LESETEXT —
>>
Die Wirtin schaut drein, als hätte sie die gähnende Leere ihres Gasthauses schon mit dem einen oder anderen Bier betäubt. Nur zwei Kartenspieler haben sich in das geräumige Wirtshaus nahe dem Seckauer Stift verirrt.

Werktags kommen sich weder die Familien vom Ausflug stärken noch die Touristen von der Besichtigung. Aber die Schnitzel sind groß und gut, und es sind die einzigen, weil rund-herum kein Lokal geöffnet hat. Doch die trügerische Ruhe soll bald vorbei sein, denn auch in Seckau will man von den großzügigen Investitionen des Dietrich Mateschitz profitieren: »Des is schon gut, was der macht.« Der Red-Bull-Ring, dessen Eröffnung letztes Jahr gefeiert wurde, liegt zwar zwölf Kilometer entfernt, aber auch hier ist bekannt, was sich gerade alles ändert. Der alte Hofwirt am anderen Ende der Straße ist derzeit wegen Umbauarbeiten geschlossen. Ein weiteres Hotel soll dort entstehen, ein weiteres neben den zahlreichen Hotels, die schon jetzt in der Nähe der Rennstrecke und in den umliegenden Gemeinden stehen.
Seckau ist nur einer von vielen kleinen Orten, die von den großen Strukturmaßnahmen profitieren sollen. Zeltweg, Knittelfeld, Fohnsdorf – die alte Eisenbahnerregion kann neue Projekte und Arbeitsplätze gut gebrauchen. Mit viel Geld wird in den schrumpfenden Regionen wieder etwas aufgebaut und keiner kann so recht wissen, ob sich die Landflucht mit großen Investitionen aufhalten lässt. 70 Millionen sind es bei »Spielberg Neu« in der Obersteiermark und der Glaube daran, dass sich all das wirklich lohnt, soll durch wissenschaftliche Studien gestärkt werden.
<<
VORLIEGENDE DATEN —
>>
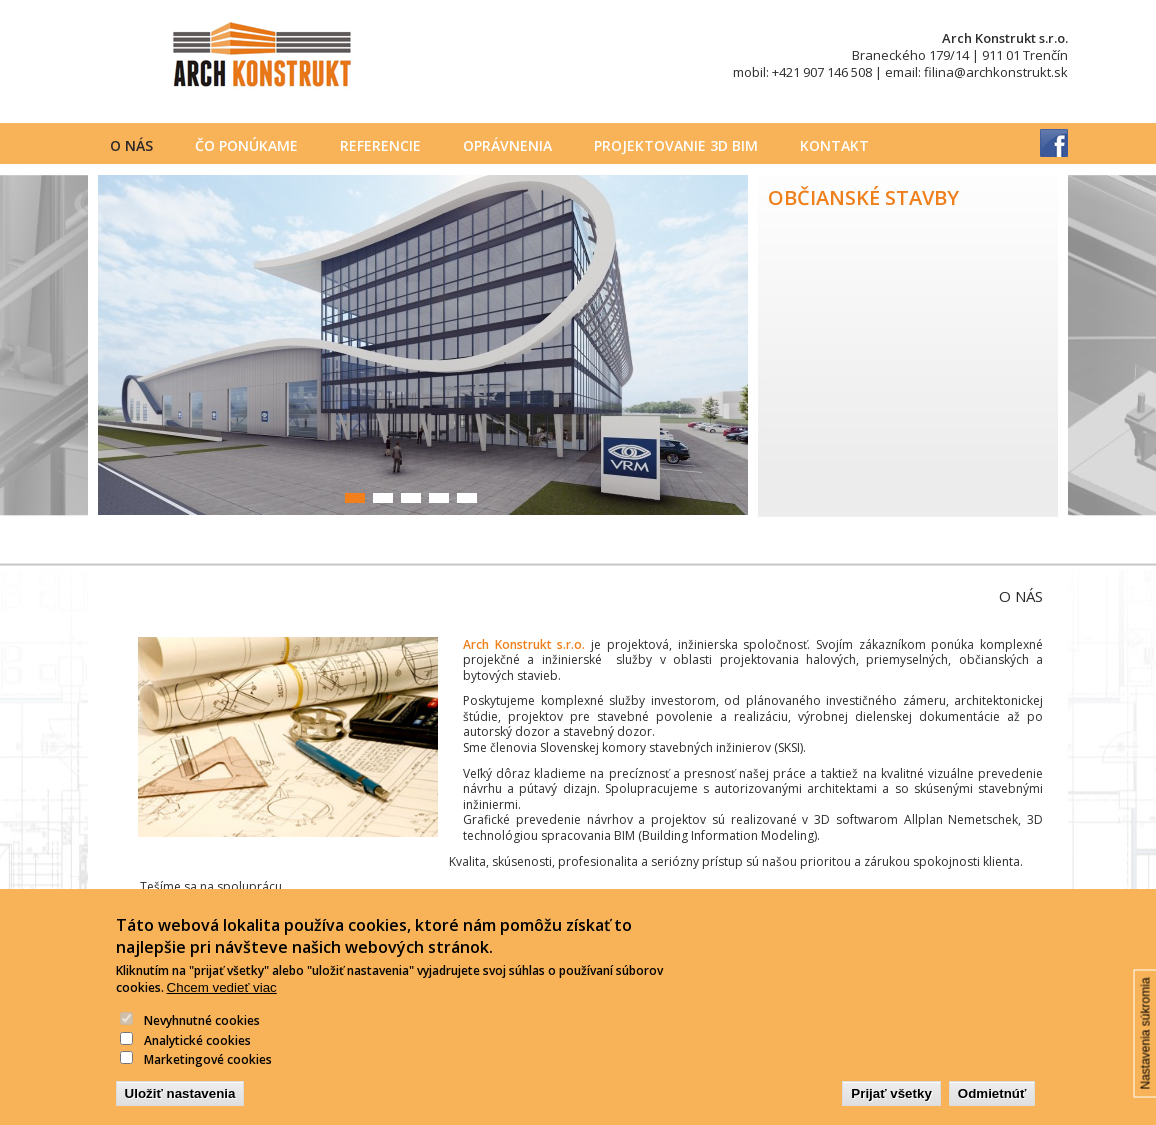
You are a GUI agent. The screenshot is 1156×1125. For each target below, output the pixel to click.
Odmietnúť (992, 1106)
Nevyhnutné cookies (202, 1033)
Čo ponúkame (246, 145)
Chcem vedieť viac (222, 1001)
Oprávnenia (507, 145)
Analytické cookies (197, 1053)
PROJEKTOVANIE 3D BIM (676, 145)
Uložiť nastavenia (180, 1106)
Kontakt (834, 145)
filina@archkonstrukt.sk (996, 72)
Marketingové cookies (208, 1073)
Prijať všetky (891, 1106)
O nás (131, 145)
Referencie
<<
ARBEITSAUFTRÄGE —
1. Gib aus dem Text über Seckau den Abschnitt von „Seckau ist nur“ bis „Studien gestärkt werden.“ wortgetreu wieder.
2. Nenne alle Orte, die im Lesetext unmittelbar vor den Worten „die alte Eisenbahnerregion“ aufgezählt werden.

LÖSUNGEN IM EINZELNEN —
1.
Seckau ist nur einer von vielen kleinen Orten, die von den großen Strukturmaßnahmen profitieren sollen. Zeltweg, Knittelfeld, Fohnsdorf – die alte Eisenbahnerregion kann neue Projekte und Arbeitsplätze gut gebrauchen. Mit viel Geld wird in den schrumpfenden Regionen wieder etwas aufgebaut und keiner kann so recht wissen, ob sich die Landflucht mit großen Investitionen aufhalten lässt. 70 Millionen sind es bei »Spielberg Neu« in der Obersteiermark und der Glaube daran, dass sich all das wirklich lohnt, soll durch wissenschaftliche Studien gestärkt werden.

2. Zeltweg, Knittelfeld, Fohnsdorf